The gs://alphaearth_foundations GCS bucket contains COG (Cloud Optimized
GeoTIFF) files that together make up the AlphaEarth Foundations annual
Satellite
Embedding
dataset. It contains the annual embeddings for the years from 2017 to 2024,
inclusive.
License
This dataset is licensed under CC-BY 4.0 and requires the following attribution text: "The AlphaEarth Foundations Satellite Embedding dataset is produced by Google and Google DeepMind."
This bucket is set up as "requester pays", so downloading data may incur egress and other charges.
Directory structure
They are divided into directories by year; each year's directory is divided into
120 subdirectories, one per UTM zone, whose names reflect the zone number and
hemisphere (N or S).
Within each directory are a number of COG files. These files contain all the pixel data for that UTM zone.
File structure
Each file is 8192x8192 pixels, with 64 channels. The magnitude of each pixel, after the de-quantization mapping has been applied (see below), has been normalized so that it has a Euclidean length of 1.

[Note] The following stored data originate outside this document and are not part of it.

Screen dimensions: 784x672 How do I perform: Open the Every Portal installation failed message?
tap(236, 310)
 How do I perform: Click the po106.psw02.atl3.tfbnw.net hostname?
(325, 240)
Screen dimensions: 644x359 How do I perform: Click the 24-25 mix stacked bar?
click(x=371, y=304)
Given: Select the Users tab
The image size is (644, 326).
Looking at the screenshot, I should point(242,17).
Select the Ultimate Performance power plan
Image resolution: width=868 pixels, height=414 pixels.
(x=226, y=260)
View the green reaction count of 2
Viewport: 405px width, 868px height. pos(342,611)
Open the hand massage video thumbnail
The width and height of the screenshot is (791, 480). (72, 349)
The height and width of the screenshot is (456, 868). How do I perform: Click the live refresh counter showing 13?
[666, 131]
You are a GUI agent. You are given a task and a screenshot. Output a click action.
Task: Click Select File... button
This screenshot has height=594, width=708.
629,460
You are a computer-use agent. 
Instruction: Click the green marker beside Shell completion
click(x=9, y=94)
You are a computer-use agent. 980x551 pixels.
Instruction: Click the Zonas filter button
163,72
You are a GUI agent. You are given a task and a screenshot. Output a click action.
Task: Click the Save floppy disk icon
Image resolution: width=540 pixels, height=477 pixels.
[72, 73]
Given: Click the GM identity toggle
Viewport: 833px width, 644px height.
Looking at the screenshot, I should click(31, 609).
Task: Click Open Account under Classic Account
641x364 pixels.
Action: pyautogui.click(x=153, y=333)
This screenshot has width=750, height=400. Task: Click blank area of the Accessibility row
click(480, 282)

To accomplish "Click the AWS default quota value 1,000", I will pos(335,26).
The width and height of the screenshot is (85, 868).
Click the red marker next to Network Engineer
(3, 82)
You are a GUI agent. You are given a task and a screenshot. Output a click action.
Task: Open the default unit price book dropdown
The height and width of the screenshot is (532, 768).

The files contain overview layers at 4096x4096 pixels, 2048x2048 pixels, and so on down to a 1x1 top-level overview layer. These overview layers are constructed so that each overview pixel is the mean of the highest-resolution pixels under that overview pixel, where the mean's magnitude has been normalized to have length 1.
The channels correspond, in order, to the A00 through A63 axes of the
Satellite Embedding dataset. The COGs also contain this naming for the channels.
Each pixel's value for each channel is a signed 8-bit integer. The way in which these values are mapped to the native values (in the range [-1, 1]) of the embeddings is described below.
The value -128 corresponds to a masked pixel. If it is present in one channel,
it will be present in all channels. The COGs reflect this (i.e., they have the
NoData value set to -128).
The name of each file also carries some information. For example, consider the
file named
gs://alphaearth_foundations/satellite_embedding/v1/annual/2019/1S/x8qqwcsisbgygl2ry-0000008192-0000000000.tiff.
As described above, this file is part of the 2019 annual embedding, and is in
UTM zone 1S (zone 1, southern hemisphere). The base filename,
x8qqwcsisbgygl2ry-0000008192-0000000000, serves to link this file to the
corresponding Earth Engine Satellite Embedding Image name. In this example, this
file corresponds to a portion of the Earth Engine image
GOOGLE/SATELLITE_EMBEDDING/V1/ANNUAL/x8qqwcsisbgygl2ry. The two decimal parts
of the filename specify where this COG's values are relative to that Earth
Engine Image, as an offset in Y followed by an offset in X. In this case, the
COG's pixel origin is at (0, 8192) relative to the Earth Engine Image's origin.
This is because it was necessary to subdivide each Earth Engine Image (which are
16384x16384 pixels) so that the resulting COGs would not be too unwieldy.
De-quantization
To transform the raw signed 8-bit value (which will be between -127 and 127 inclusive, as -128 is reserved as the "no data" value) in each channel of each pixel to the analysis-ready floating-point value (which will be between -1 and 1), the mapping to perform is
- divide by 127.5
- square
- multiply by the sign of the original value
This would be expressed in NumPy as
# values is a NumPy array of raw pixel values
de_quantized_values = ((values / 127.5) ** 2) * np.sign(values)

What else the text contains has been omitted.